AIM OF THE TASK. Copy the listing below word for word, keeping every line unchanged.

Raw listing.
--- begin ---
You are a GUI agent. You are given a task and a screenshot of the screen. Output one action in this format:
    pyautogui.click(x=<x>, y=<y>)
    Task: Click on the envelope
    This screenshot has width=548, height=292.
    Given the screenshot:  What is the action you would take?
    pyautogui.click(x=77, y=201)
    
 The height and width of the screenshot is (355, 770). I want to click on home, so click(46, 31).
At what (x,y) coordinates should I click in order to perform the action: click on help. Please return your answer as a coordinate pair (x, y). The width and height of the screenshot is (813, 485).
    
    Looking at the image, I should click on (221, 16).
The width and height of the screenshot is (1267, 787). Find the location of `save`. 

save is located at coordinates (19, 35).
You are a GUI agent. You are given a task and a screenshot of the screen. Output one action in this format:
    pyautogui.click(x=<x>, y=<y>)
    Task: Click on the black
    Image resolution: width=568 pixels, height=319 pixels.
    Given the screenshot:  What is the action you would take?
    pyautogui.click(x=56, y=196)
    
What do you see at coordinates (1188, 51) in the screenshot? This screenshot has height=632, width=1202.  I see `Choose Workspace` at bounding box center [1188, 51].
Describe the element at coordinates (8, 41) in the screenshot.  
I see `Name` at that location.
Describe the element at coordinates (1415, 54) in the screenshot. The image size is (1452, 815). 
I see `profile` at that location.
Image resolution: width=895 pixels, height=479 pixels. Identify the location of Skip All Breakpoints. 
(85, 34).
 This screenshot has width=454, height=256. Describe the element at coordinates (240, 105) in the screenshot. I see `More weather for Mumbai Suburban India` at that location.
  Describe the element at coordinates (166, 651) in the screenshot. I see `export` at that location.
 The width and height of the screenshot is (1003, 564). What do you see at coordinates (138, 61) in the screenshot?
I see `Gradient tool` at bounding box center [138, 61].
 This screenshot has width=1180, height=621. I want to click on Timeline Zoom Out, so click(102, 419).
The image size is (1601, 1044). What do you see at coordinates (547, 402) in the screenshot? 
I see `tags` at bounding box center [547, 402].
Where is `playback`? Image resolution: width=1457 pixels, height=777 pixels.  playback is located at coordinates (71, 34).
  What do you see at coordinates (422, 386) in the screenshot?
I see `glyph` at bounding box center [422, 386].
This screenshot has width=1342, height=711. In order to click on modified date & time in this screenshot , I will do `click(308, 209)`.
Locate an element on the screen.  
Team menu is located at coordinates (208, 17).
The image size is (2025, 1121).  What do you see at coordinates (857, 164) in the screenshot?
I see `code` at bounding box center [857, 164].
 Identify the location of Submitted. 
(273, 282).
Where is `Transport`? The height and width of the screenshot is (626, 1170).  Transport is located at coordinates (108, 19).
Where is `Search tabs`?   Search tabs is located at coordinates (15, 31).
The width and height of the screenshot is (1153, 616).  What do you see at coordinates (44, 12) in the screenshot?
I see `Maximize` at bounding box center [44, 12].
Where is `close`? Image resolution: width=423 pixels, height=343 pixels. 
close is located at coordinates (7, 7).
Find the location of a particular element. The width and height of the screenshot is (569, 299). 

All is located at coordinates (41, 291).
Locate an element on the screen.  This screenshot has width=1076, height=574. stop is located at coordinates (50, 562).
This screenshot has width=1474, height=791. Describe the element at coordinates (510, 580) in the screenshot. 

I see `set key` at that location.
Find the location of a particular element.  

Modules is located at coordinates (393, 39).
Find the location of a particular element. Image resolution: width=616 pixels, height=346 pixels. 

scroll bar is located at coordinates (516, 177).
--- end ---
SOLVED EXERCISE.
You are a GUI agent. You are given a task and a screenshot of the screen. Output one action in this format:
    pyautogui.click(x=<x>, y=<y>)
    Task: Click on the envelope
    This screenshot has width=548, height=292.
    Given the screenshot:  What is the action you would take?
    pyautogui.click(x=77, y=201)
    
 The height and width of the screenshot is (355, 770). I want to click on home, so click(46, 31).
At what (x,y) coordinates should I click in order to perform the action: click on help. Please return your answer as a coordinate pair (x, y). The width and height of the screenshot is (813, 485).
    
    Looking at the image, I should click on (221, 16).
The width and height of the screenshot is (1267, 787). Find the location of `save`. 

save is located at coordinates (19, 35).
You are a GUI agent. You are given a task and a screenshot of the screen. Output one action in this format:
    pyautogui.click(x=<x>, y=<y>)
    Task: Click on the black
    Image resolution: width=568 pixels, height=319 pixels.
    Given the screenshot:  What is the action you would take?
    pyautogui.click(x=56, y=196)
    
What do you see at coordinates (1188, 51) in the screenshot? This screenshot has height=632, width=1202.  I see `Choose Workspace` at bounding box center [1188, 51].
Describe the element at coordinates (8, 41) in the screenshot.  
I see `Name` at that location.
Describe the element at coordinates (1415, 54) in the screenshot. The image size is (1452, 815). 
I see `profile` at that location.
Image resolution: width=895 pixels, height=479 pixels. Identify the location of Skip All Breakpoints. 
(85, 34).
 This screenshot has width=454, height=256. Describe the element at coordinates (240, 105) in the screenshot. I see `More weather for Mumbai Suburban India` at that location.
  Describe the element at coordinates (166, 651) in the screenshot. I see `export` at that location.
 The width and height of the screenshot is (1003, 564). What do you see at coordinates (138, 61) in the screenshot?
I see `Gradient tool` at bounding box center [138, 61].
 This screenshot has width=1180, height=621. I want to click on Timeline Zoom Out, so click(102, 419).
The image size is (1601, 1044). What do you see at coordinates (547, 402) in the screenshot? 
I see `tags` at bounding box center [547, 402].
Where is `playback`? Image resolution: width=1457 pixels, height=777 pixels.  playback is located at coordinates (71, 34).
  What do you see at coordinates (422, 386) in the screenshot?
I see `glyph` at bounding box center [422, 386].
This screenshot has width=1342, height=711. In order to click on modified date & time in this screenshot , I will do `click(308, 209)`.
Locate an element on the screen.  
Team menu is located at coordinates (208, 17).
The image size is (2025, 1121).  What do you see at coordinates (857, 164) in the screenshot?
I see `code` at bounding box center [857, 164].
 Identify the location of Submitted. 
(273, 282).
Where is `Transport`? The height and width of the screenshot is (626, 1170).  Transport is located at coordinates (108, 19).
Where is `Search tabs`?   Search tabs is located at coordinates (15, 31).
The width and height of the screenshot is (1153, 616).  What do you see at coordinates (44, 12) in the screenshot?
I see `Maximize` at bounding box center [44, 12].
Where is `close`? Image resolution: width=423 pixels, height=343 pixels. 
close is located at coordinates (7, 7).
Find the location of a particular element. The width and height of the screenshot is (569, 299). 

All is located at coordinates (41, 291).
Locate an element on the screen.  This screenshot has width=1076, height=574. stop is located at coordinates (50, 562).
This screenshot has width=1474, height=791. Describe the element at coordinates (510, 580) in the screenshot. 

I see `set key` at that location.
Find the location of a particular element.  

Modules is located at coordinates (393, 39).
Find the location of a particular element. Image resolution: width=616 pixels, height=346 pixels. 

scroll bar is located at coordinates (516, 177).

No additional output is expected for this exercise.